::: Record set :::
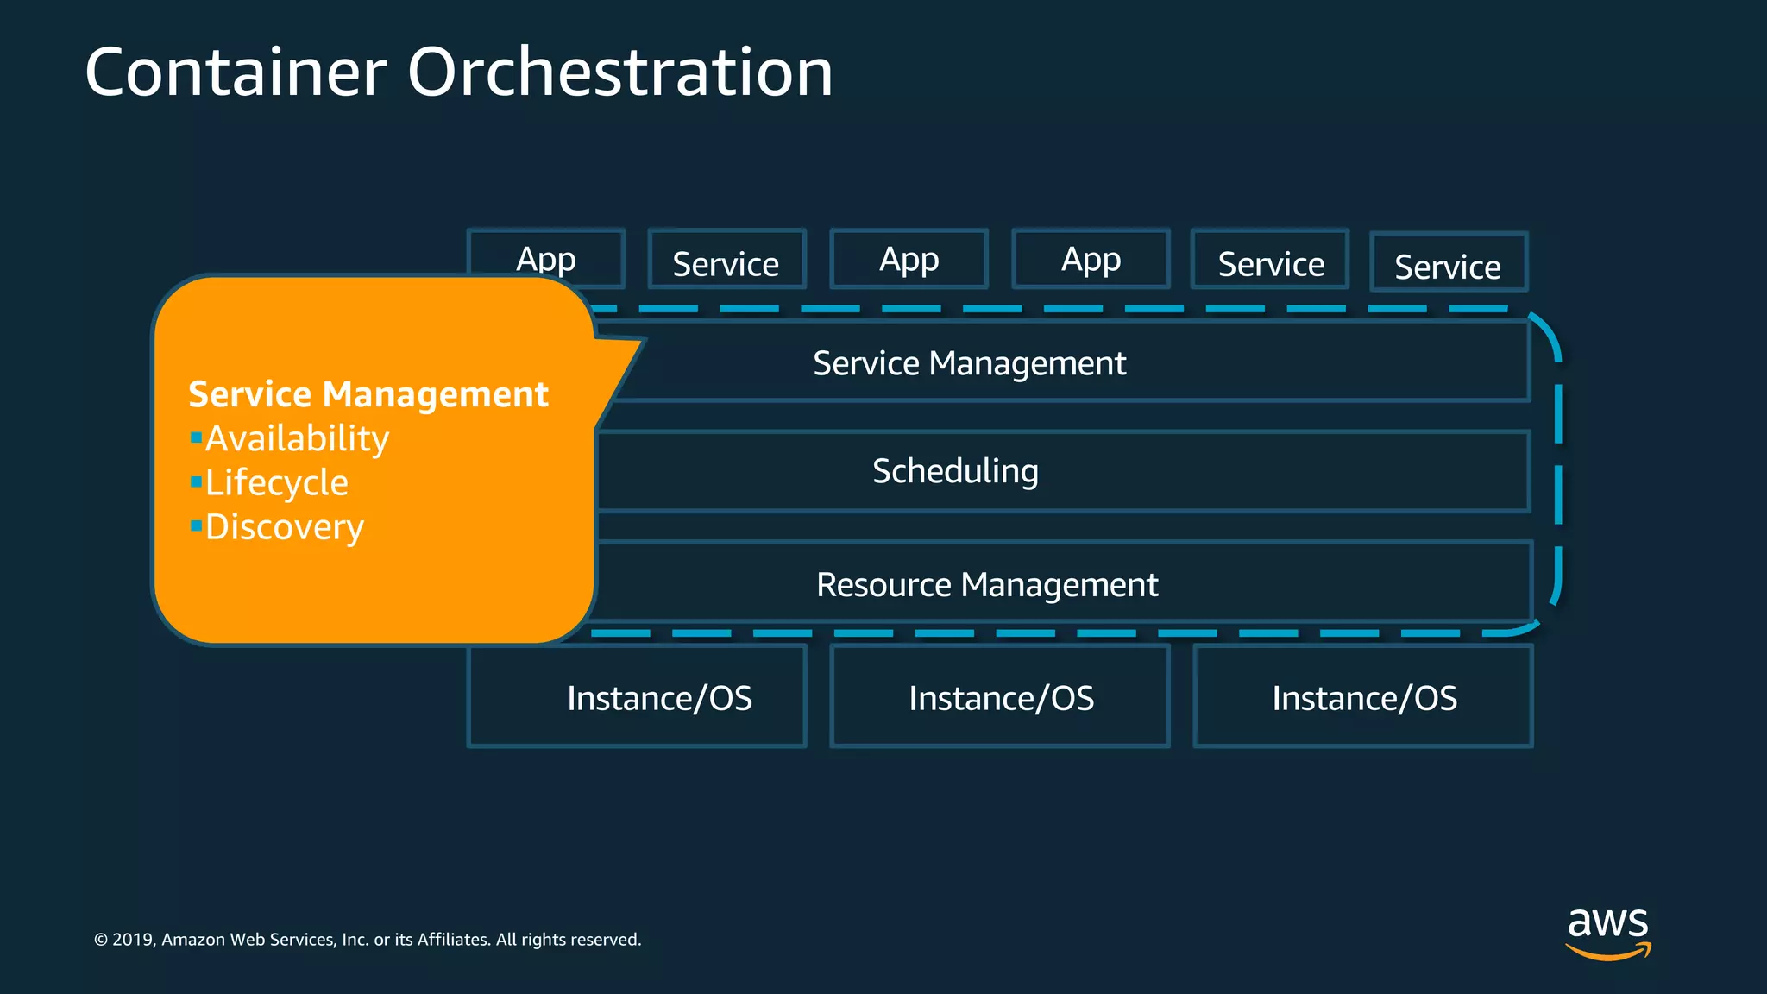Click the Service Management layer bar
Viewport: 1767px width, 994px height.
tap(969, 362)

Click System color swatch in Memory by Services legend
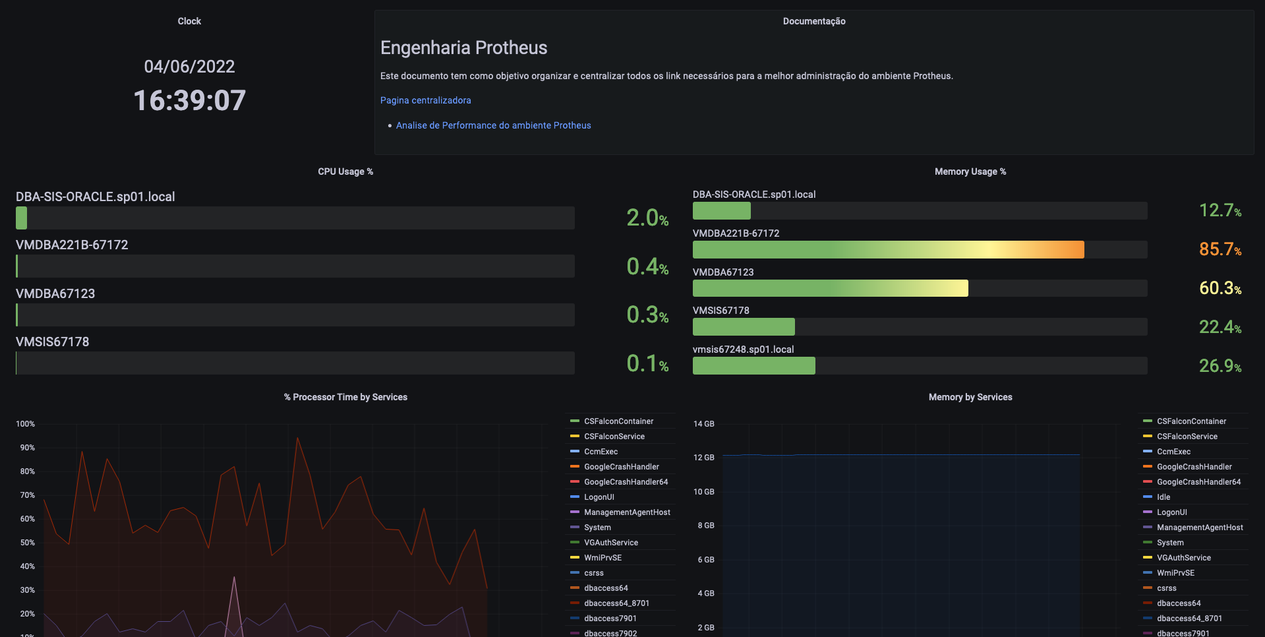1148,542
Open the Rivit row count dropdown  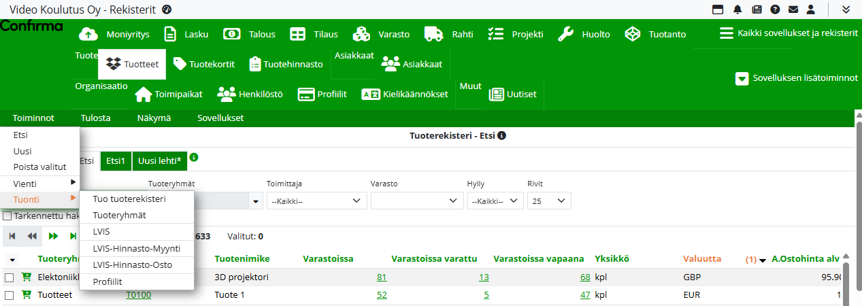(x=549, y=201)
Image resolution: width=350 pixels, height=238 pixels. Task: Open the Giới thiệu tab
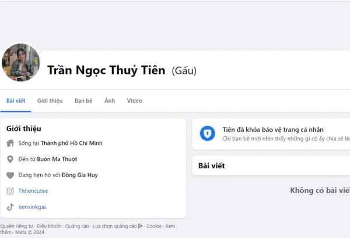50,101
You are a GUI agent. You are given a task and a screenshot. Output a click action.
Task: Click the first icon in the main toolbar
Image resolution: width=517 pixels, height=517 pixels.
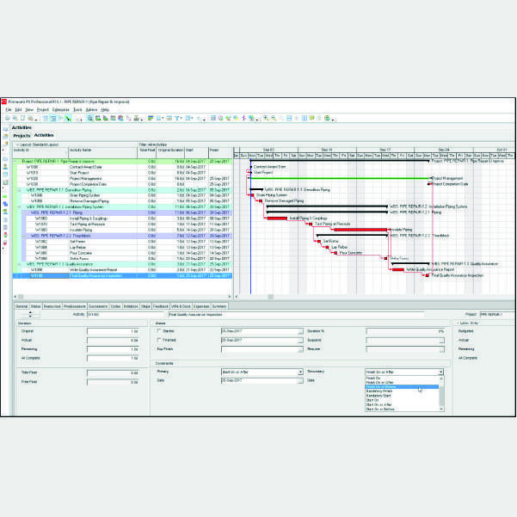click(x=7, y=118)

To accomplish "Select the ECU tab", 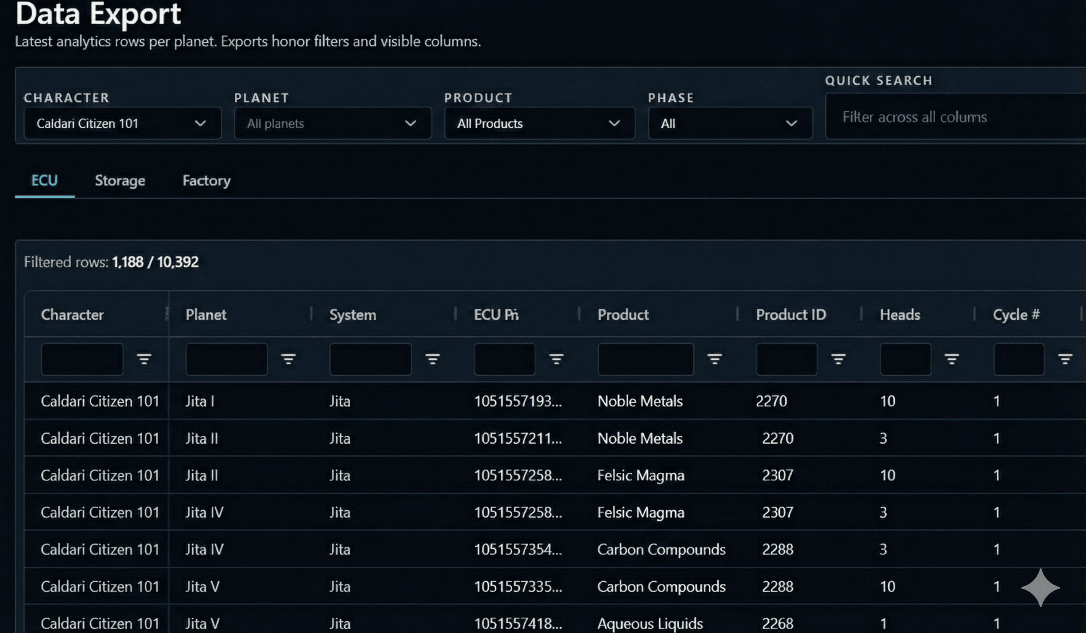I will 44,180.
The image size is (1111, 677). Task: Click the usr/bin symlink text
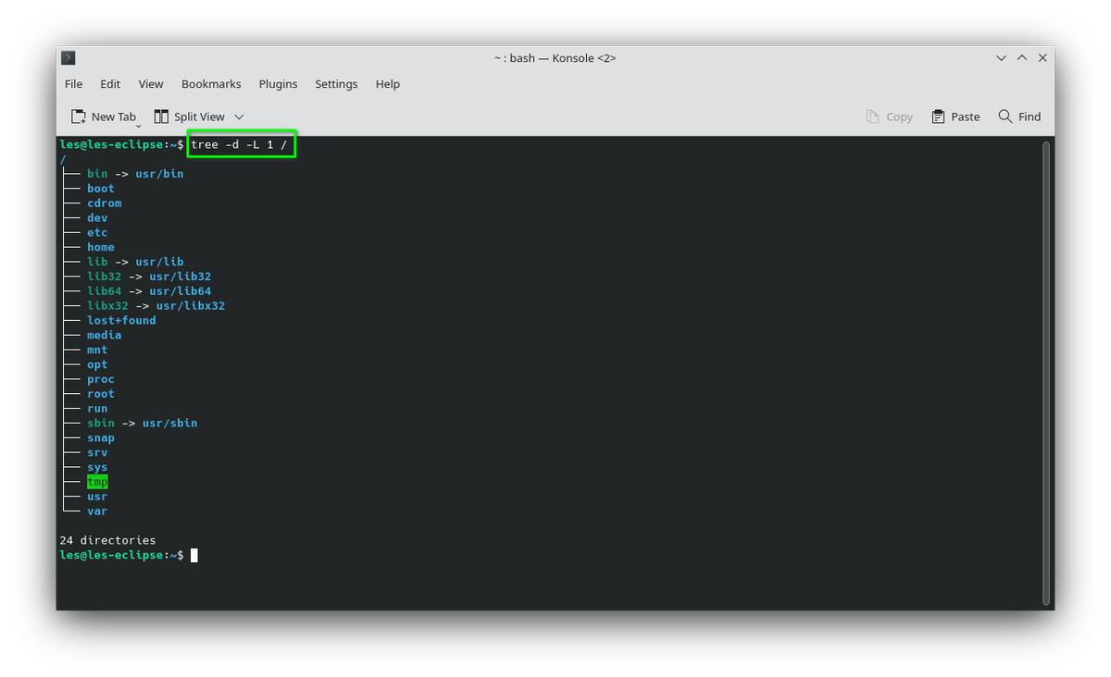point(159,173)
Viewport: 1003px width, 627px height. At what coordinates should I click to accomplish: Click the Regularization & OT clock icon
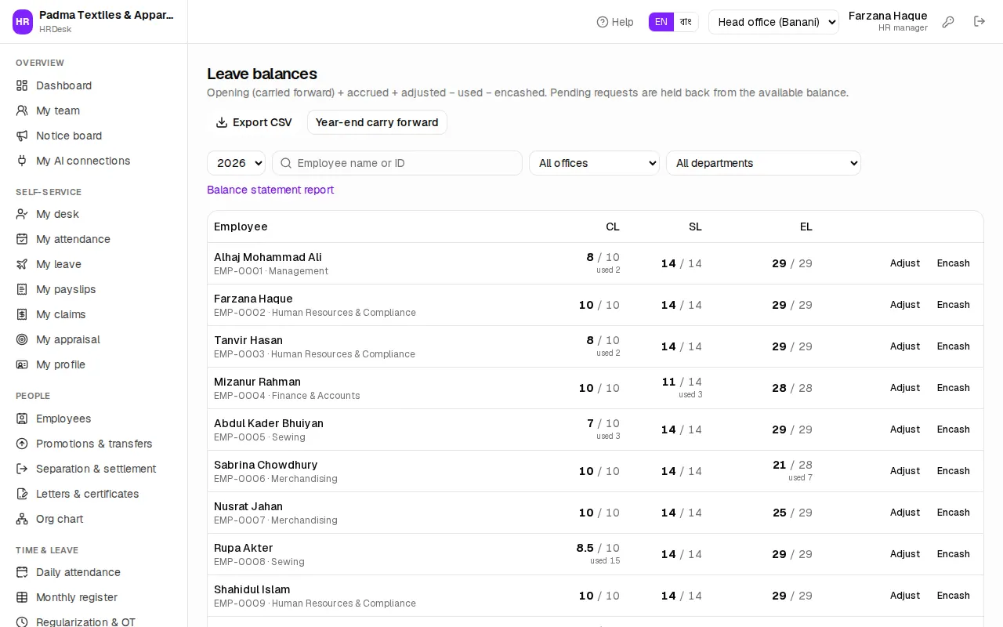(x=22, y=622)
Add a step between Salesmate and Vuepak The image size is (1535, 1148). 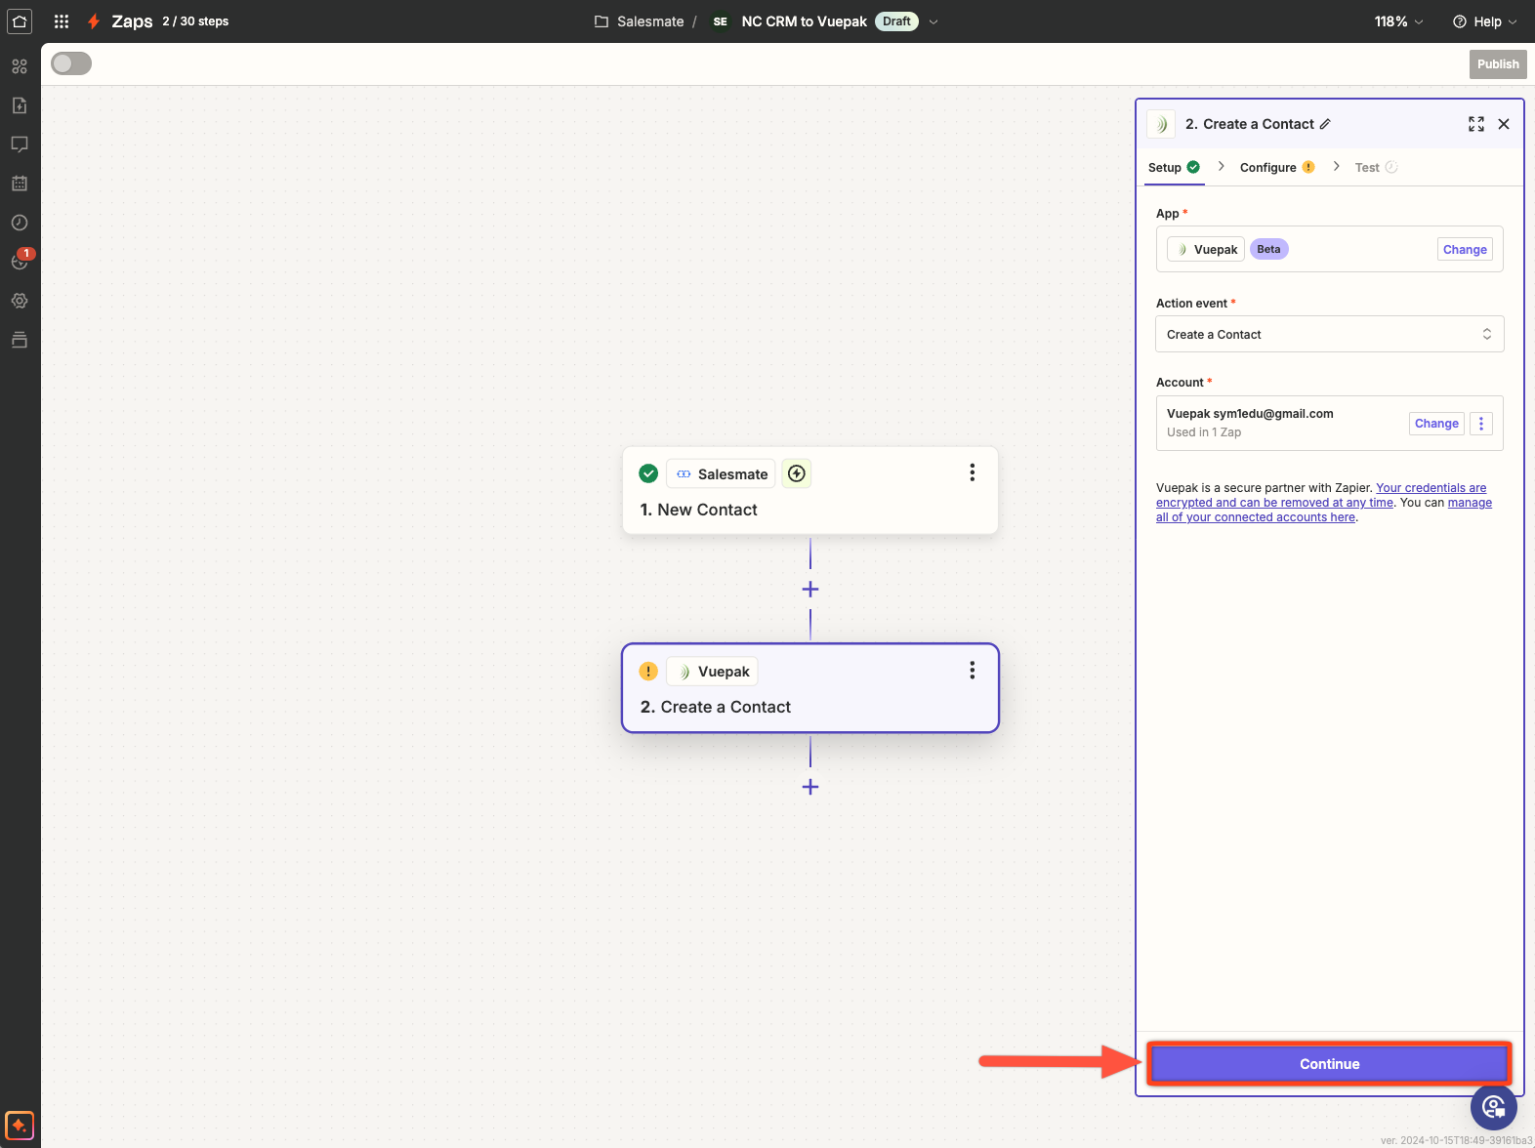810,590
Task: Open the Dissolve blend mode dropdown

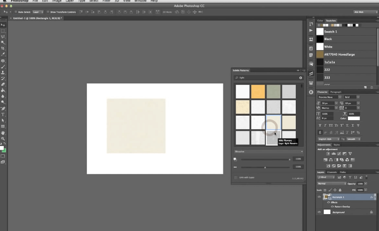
:::
* _Direction_
Copy out word for word the rows from the line with "The image size is (1111, 677)." to the line with "(x=22, y=622)", including both of those lines. Leave out the pictures.

* _Solution for this task_
The image size is (1111, 677). Task: Click the usr/bin symlink text
point(159,173)
Viewport: 1003px width, 627px height. At what coordinates should I click to accomplish: Click the Regularization & OT clock icon
(x=22, y=622)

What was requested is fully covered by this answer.